There are few more apt descriptions of your typical corporate raider than Gekko himself. Beyond the multitude of altruistic reasons an activist will advocate for in the public arena, their intentions tend to go not much further than acquiring the asset at depressed prices to unload it at a higher nominal value at some time in the future. It’s basic capitalism.

The Problem With Trying To Follow Others

One of the most tried and true pieces of investment advice is to do your own homework. To be investing on one’s own implies a burden of responsibility to do research and figure out which investments work best in one’s portfolio.

With so many examples of great investors out there, it is easy to get lazy and simply try to mimic what someone such as Warren Buffett is doing and invest in the same companies as he holds in his behemoth Berkshire Hathaway (BRK.A). The problem is that you will always be lagging behind as these companies and investors only need to reveal what they have done on a trailing basis. So, you will never be up-to-the-minute on what they purchased. Further, you may not understand their reasoning for doing so. Beyond that still, they may simply get it wrong.

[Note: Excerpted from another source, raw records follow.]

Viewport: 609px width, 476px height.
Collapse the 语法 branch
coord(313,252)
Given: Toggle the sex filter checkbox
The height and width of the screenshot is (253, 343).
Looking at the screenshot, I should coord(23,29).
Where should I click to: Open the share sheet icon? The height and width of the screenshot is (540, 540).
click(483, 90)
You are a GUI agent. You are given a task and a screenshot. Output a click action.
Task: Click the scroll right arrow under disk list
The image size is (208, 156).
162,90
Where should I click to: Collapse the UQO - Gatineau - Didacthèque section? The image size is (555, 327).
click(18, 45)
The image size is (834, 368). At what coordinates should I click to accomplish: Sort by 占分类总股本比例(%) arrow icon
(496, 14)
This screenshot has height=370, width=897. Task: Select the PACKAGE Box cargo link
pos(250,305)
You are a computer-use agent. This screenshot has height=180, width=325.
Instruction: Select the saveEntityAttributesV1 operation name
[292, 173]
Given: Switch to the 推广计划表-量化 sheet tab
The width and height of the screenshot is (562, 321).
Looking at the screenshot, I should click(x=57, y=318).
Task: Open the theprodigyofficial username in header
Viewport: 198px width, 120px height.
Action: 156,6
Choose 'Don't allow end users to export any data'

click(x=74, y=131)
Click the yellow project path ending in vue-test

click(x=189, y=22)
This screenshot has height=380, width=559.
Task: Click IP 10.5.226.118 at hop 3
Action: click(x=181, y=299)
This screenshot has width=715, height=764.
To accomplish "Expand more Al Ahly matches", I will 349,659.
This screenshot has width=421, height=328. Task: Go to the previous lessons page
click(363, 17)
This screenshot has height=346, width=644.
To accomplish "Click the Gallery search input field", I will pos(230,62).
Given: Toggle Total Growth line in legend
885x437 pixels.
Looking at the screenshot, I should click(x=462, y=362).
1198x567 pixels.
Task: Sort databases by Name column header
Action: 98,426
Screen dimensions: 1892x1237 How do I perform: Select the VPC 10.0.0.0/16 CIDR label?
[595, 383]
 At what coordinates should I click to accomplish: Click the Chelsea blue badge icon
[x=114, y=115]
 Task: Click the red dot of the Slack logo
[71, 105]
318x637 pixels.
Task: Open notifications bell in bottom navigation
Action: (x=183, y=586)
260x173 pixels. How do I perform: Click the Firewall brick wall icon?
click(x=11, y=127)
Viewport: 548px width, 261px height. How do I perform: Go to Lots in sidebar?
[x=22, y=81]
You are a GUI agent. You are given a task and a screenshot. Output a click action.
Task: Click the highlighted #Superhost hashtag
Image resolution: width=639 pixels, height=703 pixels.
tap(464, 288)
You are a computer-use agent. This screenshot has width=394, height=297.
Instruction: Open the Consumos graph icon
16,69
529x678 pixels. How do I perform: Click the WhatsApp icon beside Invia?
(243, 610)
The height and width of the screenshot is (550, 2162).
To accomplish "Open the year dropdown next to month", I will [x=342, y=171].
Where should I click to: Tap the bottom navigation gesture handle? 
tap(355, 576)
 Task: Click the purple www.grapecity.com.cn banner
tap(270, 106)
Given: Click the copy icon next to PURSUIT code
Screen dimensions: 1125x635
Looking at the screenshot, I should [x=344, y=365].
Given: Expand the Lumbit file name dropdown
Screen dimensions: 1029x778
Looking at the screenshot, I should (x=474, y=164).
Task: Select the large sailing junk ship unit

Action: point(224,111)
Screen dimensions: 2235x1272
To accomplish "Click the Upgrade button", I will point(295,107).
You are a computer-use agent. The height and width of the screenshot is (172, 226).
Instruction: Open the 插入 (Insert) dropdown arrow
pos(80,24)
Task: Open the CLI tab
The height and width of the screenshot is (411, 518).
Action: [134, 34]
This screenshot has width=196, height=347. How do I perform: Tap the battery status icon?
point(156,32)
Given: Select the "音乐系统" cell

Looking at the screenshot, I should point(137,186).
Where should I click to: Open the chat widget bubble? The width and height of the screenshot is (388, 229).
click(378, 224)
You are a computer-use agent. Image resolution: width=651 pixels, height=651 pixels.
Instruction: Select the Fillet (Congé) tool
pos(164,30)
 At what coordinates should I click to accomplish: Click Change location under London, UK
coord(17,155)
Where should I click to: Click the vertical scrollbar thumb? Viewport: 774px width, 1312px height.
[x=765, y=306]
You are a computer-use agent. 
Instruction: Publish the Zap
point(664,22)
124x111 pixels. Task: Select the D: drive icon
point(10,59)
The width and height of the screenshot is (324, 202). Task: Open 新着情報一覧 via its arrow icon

When looking at activists, there is a good chance that if you try to follow behind them, you will only find out they’ve dumped their stock too late. It is not uncommon for a holding of theirs to get punished even further in the market once news breaks that they have done so and it is unlikely for the small average retail investor to be able to get out before the Wall Street machine has done so already. There is a high cost in attempting to play monkey-see-monkey-do in the stock market.

Conclusion

The business world tends to glorify those with the most money. Portfolio size often acts as a scoreboard for who is best in the business. However, not everyone achieves wealth in the same ways and as such should not be taken as role models for investors with dissimilar objectives.

There is no substitute for doing your own investigative work and investing in companies that actually fit within your portfolio. While it is useful to see what others are doing for comparative purposes, you are still responsible for your own financial future.

The key to long term success is to steadily accumulate assets and allow time for your investments to grow.

Ryan

Which investment professionals do you follow?